**Exercises to complete**
1 > Answer these questions using the caramel article below:
(a) What is caramel according to Larousse?
(b) In the wet method, why shouldn't you stir the sugar once it has dissolved and started to boil?
(c) How long does the ice cream mixture stay in the freezer?
2 > Carry the caramel article below further, starting right after its last sentence.

** Start of Document **

According to Larousse, caramel is simply melted sugar that has been browned by heating. Technically, it is that simple.

 However, to explain the wondrous complexities of caramel, food scientist Harold McGee is more forthcoming. “Start with pure table sugar, a single kind of molecule, colourless, odourless, and simply sweet. Add heat, and you create caramel: many hundreds of new molecules, brown colour, rich aroma, sweet, tart and bitter.”

There are two basic methods for making caramel: the dry method, which involves heating sugar until it reaches melting point, when it starts to brown, or the wet method, which is to dissolve the sugar in water, then bring it to the boil until it starts to brown. Dissolving the sugar first is an easier and practical method for less-experienced cooks, but either way, caramel has to be constantly watched as once it starts to brown, it can easily burn. Have a bowl of cold water ready to cool the pan down, as this will stop it cooking further. I prefer the dry method, as it’s quick and I can keep stirring it all the time. With the wet method, once the sugar has dissolved and started to boil, you’re not allowed to stir it, as this can encourage the formation of crystals. You also need to use a clean pastry brush dipped in water to prevent any crystals forming at the side of the pot.

Whichever method you choose, there are plenty of wonderful recipes to make. I have included three of my favourites here.



Caramel bananas with banana and dulce de leche icecream


My childhood treat of caramel bananas is given a makeover, with the addition of a super easy ice cream and the bitter crunch of praline. Can you ever have too much caramel?



4 over ripe bananas

1 cup dulce de leche*



¾ cup caster sugar

½ cup almonds



60g butter

½ cup brown sugar

4 ripe bananas, peeled and cut in thick slices on an angle


To make ice cream, blend bananas in a food processor until smooth. Add dulche leche and blend. Pour into a plastic container and place in freezer for 4 hours until firm.

** End of Document **
** Start of Data shown **

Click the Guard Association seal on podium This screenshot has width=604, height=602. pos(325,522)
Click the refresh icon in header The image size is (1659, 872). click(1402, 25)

** End of Data shown **

**Per-task outputs**
1 >
(a) Melted sugar that has been browned by heating.
(b) Stirring can encourage crystals to form.
(c) 4 hours, until firm.

2 >
To make praline, line a baking tray with baking paper.

Heat a heavy based frypan over high heat. Slowly sprinkle in the sugar, allowing it to melt before adding more. As it melts, stir with a wooden spoon to ensure it doesn’t burn. Keep adding the sugar and stirring until it is a dark golden brown colour.

Quickly add the almonds and pour the mixture onto the tray.

Allow to cool, then break into large chunks and place in a food processor. Pulse until roughly crushed.

For the bananas, melt butter in a pan over medium heat, add brown sugar and stir. Cook for 5 minutes or so, stirring, until caramel forms. Add sliced banana and continue to cook until banana is soft and golden.

Remove from heat and drizzle over any extra caramel from the pan.

Serve with a scoop of ice cream and sprinkle with praline.

Serves 4.


*To Make Dulce de leche:


Place a tin of condensed milk in a saucepan and cover with cold water. Bring to the boil and simmer for 2 hours, topping up with extra water to keep the tin covered. Remove and allow to cool.


Salted Butter Caramel


These caramels can be made with any type of sugar and butter, but the flavour is better with great quality ingredients.


375g Raw Castor Sugar

250g good quality salted butter, diced and chilled (plus extra for greasing the tin)

5 Tbsp crème fraiche

sea salt flakes to garnish


Grease and line a 20cm square slice tin with baking paper.

In a heavy based saucepan place the sugar over a medium heat. Cook to quite a dark caramel. Turn the heat down low and carefully add the butter, a few cubes at a time, making sure that it is all incorporated before adding more. Stir in crème fraiche and continue to cook until thickened (118C on a digital or sugar thermometer).

Pour into tray and sprinkle over extra salt flakes. Allow to cool, then refrigerate until set.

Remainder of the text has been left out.